Research Champions programme at local health Trust increases research awareness among staff and patients
More than 170 members of staff at Devon Partnership NHS Trust have signed up to become Research Champions in a bid to raise awareness of the benefits of research among health and care workers as well as patients.
Devon Partnership NHS Trusts provides mental health, learning disability and autism services across Devon.
It has been proven that patients cared for in research-active settings have better outcomes and now research staff at Devon Partnership NHS Trust are trying to ensure everyone is aware of the benefits of clinical trials by encouraging clinical staff to fly the research flag.
The Research Champions programme started in 2018 with the aim of building links with clinicians, promoting research across large geographical areas, helping the team to find research keen staff who might be Principal Investigators (PIs) or deliver an intervention in the future, as well as help recruiting participants into studies.
Research Champions at the trust have been offered training and CPD sessions on how to promote research and look for participants as well as talks from local clinical academics. The research team is responsible for delivering sessions and training days for the Champions as well as maintaining regular contact regarding updates, news and opportunities.

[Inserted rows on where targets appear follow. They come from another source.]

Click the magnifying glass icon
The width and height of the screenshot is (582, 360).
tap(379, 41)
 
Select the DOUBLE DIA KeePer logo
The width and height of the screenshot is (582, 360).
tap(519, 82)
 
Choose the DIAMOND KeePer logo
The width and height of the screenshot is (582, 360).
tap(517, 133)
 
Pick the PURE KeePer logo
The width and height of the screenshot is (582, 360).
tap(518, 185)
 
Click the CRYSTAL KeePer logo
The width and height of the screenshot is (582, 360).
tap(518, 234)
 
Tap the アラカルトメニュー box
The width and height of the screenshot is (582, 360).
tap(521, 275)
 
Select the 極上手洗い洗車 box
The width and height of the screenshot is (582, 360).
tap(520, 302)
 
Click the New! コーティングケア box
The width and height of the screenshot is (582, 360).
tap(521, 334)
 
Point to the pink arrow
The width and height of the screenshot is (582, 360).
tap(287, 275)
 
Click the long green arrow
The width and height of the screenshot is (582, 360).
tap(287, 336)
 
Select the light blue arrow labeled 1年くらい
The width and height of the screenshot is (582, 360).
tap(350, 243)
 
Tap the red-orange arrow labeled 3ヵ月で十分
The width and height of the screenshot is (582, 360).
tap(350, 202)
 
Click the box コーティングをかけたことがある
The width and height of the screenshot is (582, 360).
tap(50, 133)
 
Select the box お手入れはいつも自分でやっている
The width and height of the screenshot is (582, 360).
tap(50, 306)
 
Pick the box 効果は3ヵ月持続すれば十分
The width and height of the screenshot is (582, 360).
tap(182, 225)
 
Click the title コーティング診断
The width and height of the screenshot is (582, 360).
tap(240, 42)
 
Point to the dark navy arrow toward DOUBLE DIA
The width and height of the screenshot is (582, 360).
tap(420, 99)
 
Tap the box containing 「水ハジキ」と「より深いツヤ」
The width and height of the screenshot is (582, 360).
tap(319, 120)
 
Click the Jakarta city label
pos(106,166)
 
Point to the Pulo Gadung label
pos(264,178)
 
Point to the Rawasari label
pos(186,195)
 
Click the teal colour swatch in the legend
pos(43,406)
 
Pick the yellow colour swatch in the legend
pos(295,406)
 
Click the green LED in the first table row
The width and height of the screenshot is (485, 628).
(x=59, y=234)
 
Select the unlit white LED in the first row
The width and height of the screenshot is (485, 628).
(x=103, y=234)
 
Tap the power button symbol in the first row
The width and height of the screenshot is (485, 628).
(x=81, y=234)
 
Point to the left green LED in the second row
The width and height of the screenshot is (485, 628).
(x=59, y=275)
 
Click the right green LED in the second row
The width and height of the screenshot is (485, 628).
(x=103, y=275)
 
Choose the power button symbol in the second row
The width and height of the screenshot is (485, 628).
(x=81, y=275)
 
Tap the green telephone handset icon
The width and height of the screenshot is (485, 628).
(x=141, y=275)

Since the programme started three years ago, 15 of the Trust’s Research Champions have gone on to become PIs or delivered a research intervention for the organisation - with eight new PIs or clinicians delivering research interventions across five studies this year alone.

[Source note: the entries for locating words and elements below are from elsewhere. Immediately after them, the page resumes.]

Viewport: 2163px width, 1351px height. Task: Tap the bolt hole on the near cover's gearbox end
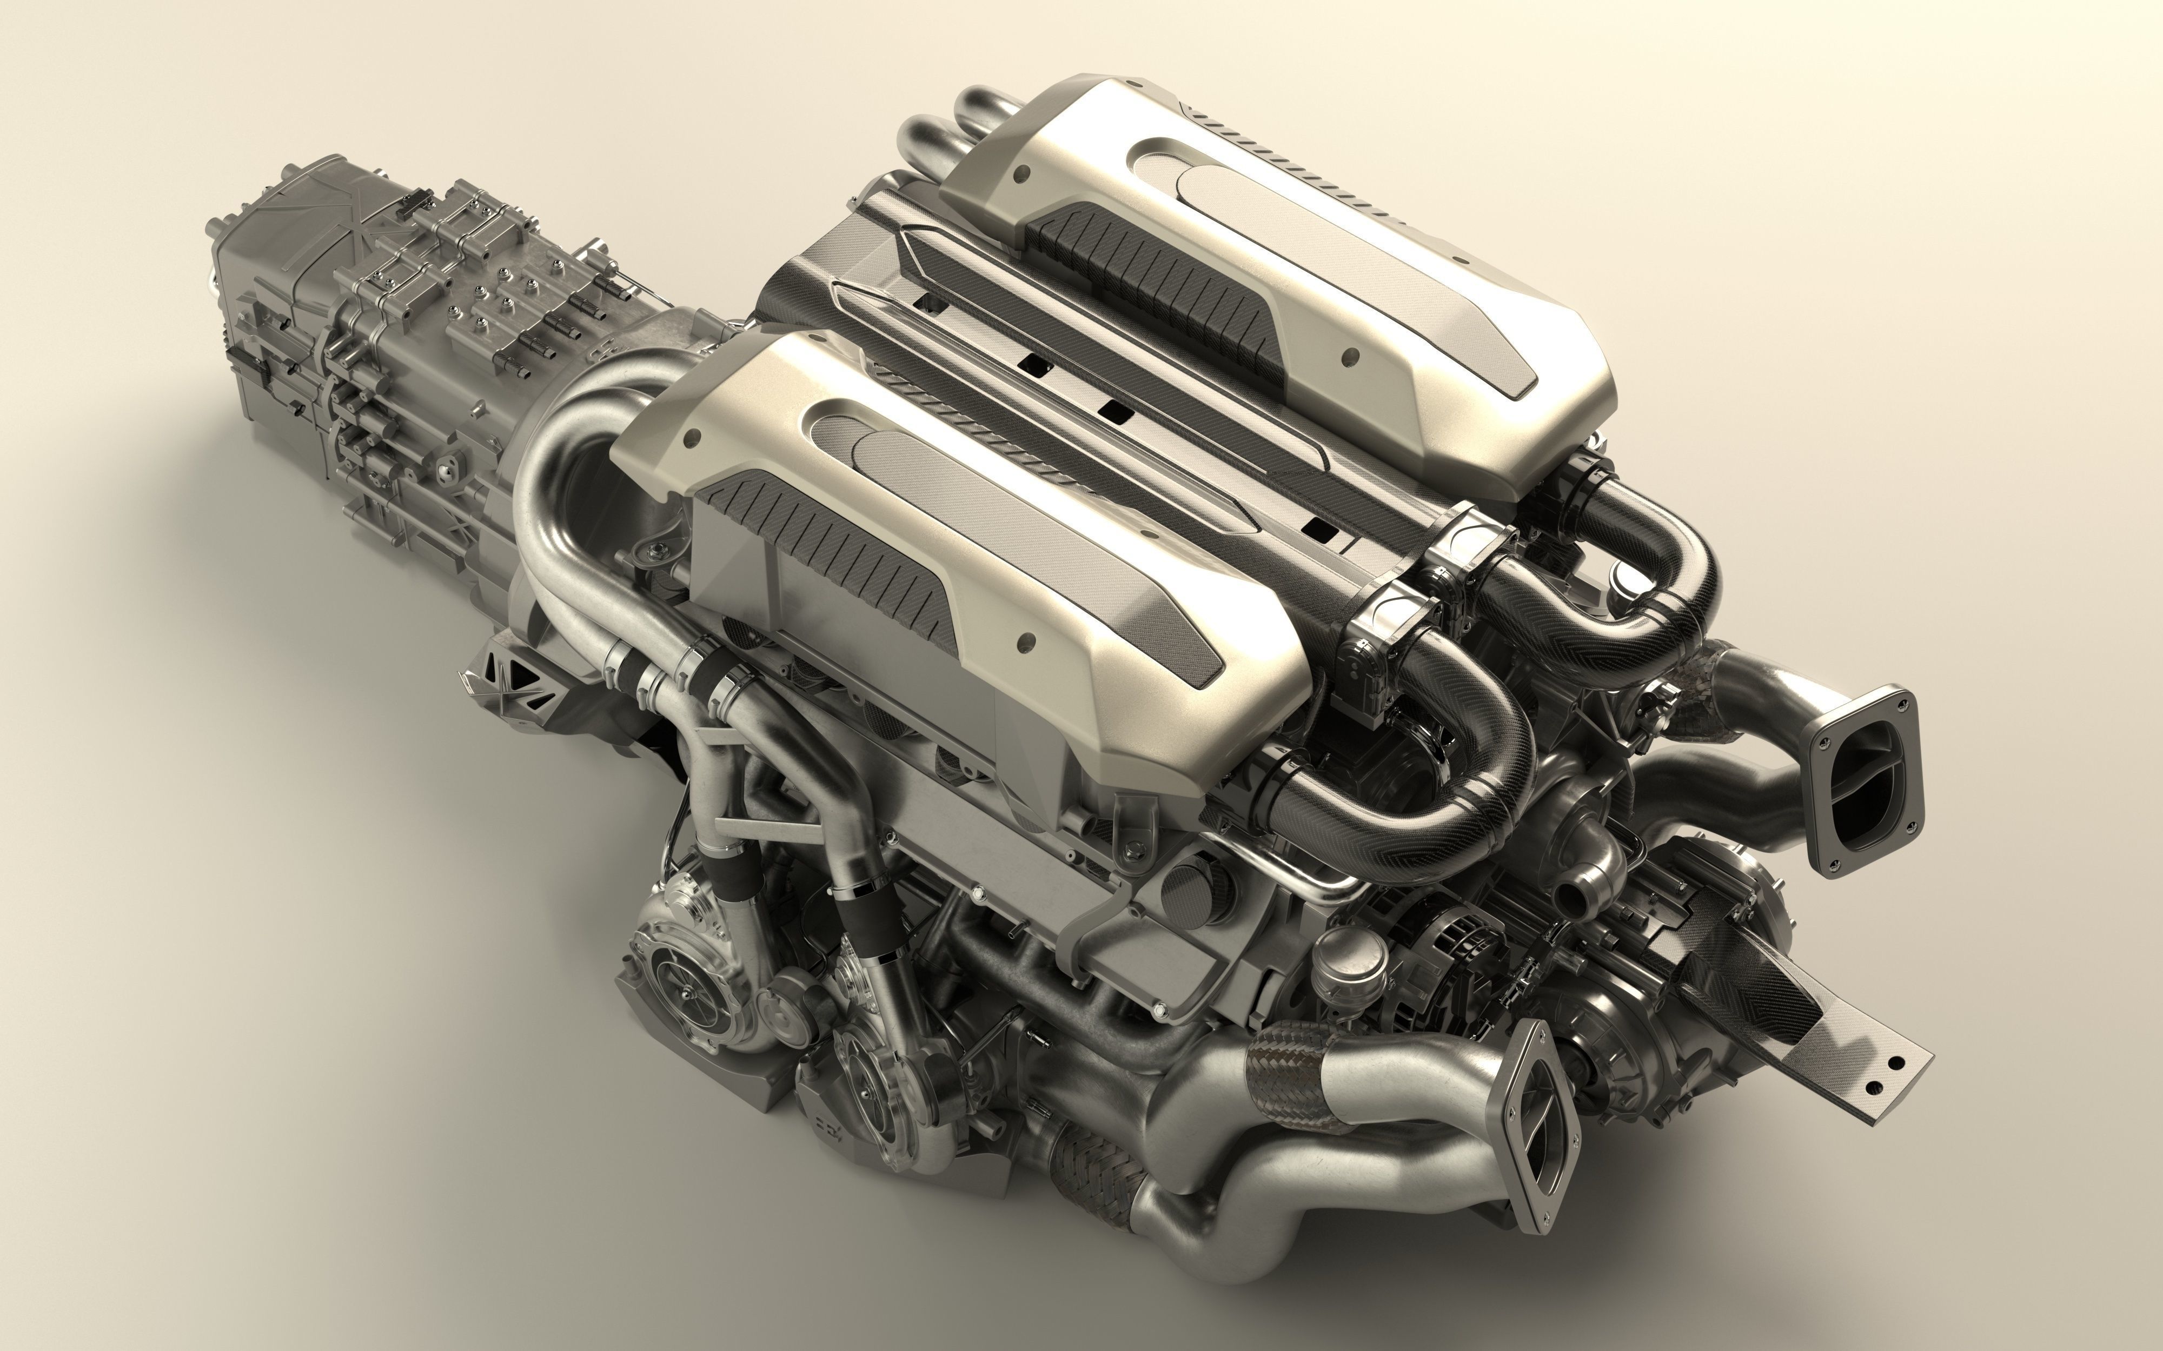tap(690, 440)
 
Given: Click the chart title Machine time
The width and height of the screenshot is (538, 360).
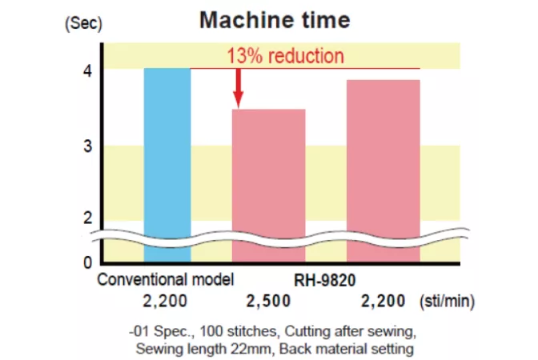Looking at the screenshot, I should pos(275,19).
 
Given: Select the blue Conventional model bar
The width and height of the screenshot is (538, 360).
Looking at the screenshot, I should pos(167,160).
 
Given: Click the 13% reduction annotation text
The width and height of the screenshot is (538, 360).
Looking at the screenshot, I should pos(285,56).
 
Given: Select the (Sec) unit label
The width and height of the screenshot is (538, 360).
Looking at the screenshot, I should pos(84,23).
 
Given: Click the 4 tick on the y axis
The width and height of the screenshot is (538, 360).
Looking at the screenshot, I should pos(87,70).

Sessions and opportunities offered to the Research Champions have so far included eligibility checking training, talks from academic speakers, training on research protocols and delivery, how to make sense of research outcomes, as well as opportunities to speak with participants and clinicians involved in studies.
Ashley Wilkie, Research and Development Manager at Devon Partnership NHS Trust, said: “The programme started because we wanted to create a research active culture within the organisation. We promote the Research Champion programme when we can alongside other things and now have about 170 staff signed up. We also open most sessions up to anyone who is interested so we can spread the word. Our training team help us to manage bookings by making the sessions available for staff to book on them via our internal booking system.We recently did two sessions on understanding the evidence with both of them being oversubscribed.

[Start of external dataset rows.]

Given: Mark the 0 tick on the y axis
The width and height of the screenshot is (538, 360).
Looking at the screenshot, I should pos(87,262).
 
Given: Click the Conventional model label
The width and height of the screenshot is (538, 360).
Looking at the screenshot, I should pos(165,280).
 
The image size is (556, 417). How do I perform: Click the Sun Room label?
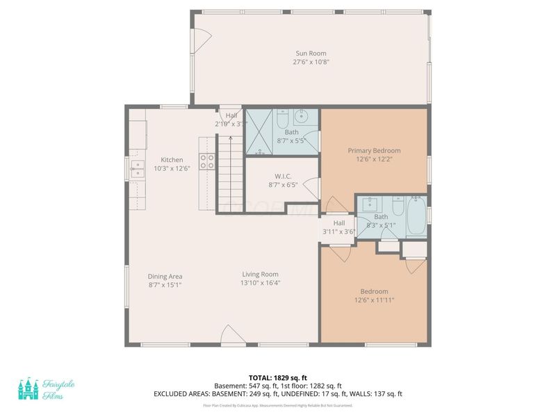click(x=311, y=54)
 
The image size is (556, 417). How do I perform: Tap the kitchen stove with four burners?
click(x=206, y=162)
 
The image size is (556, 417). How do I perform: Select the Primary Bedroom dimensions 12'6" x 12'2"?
click(x=374, y=159)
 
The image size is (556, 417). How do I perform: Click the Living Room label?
click(x=260, y=274)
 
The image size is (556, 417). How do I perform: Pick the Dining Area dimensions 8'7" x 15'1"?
click(x=165, y=285)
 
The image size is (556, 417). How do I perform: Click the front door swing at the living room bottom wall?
click(x=231, y=338)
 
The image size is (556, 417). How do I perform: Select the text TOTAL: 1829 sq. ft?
click(x=277, y=377)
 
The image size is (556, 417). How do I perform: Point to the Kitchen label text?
click(x=172, y=160)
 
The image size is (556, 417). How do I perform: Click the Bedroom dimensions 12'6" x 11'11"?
click(x=374, y=300)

“Our Communications Team will also promote basically anything we think staff might be interested in on our intranet, in staff bulletins and on our website. We will also send an email to any administrators who manage distribution lists, such as medical education and Occupational Therapist (OTs), as well as to the research champions.
“We do talks to many groups of staff which are always popular. These include dementia nurses on their academic course, at inductions, at medical education sessions, to assistant practitioners, band 3 training course participants and OTs. I also recently did a virtual talk, open to all trust staff, with a study manager from a trial we are running where he talked about the study and I talked about Urgent Public Health research, restart and current studies.”
The research team has just received funding from the trust to provide more research training to clinical staff, a short one-day session to preceptees and an introductory half day session to any trust staff member. They are also writing a three-year plan including research awards and small grants for Quality Improvement projects and evaluations.
Ashley adds: “You need to nurture and look after research positive staff, value and offer them something extra such as training or CPD opportunities. You must make time to promote and communicate with geographically dispersed clinical teams. Keeping in regular contact with our Research Champions is essential."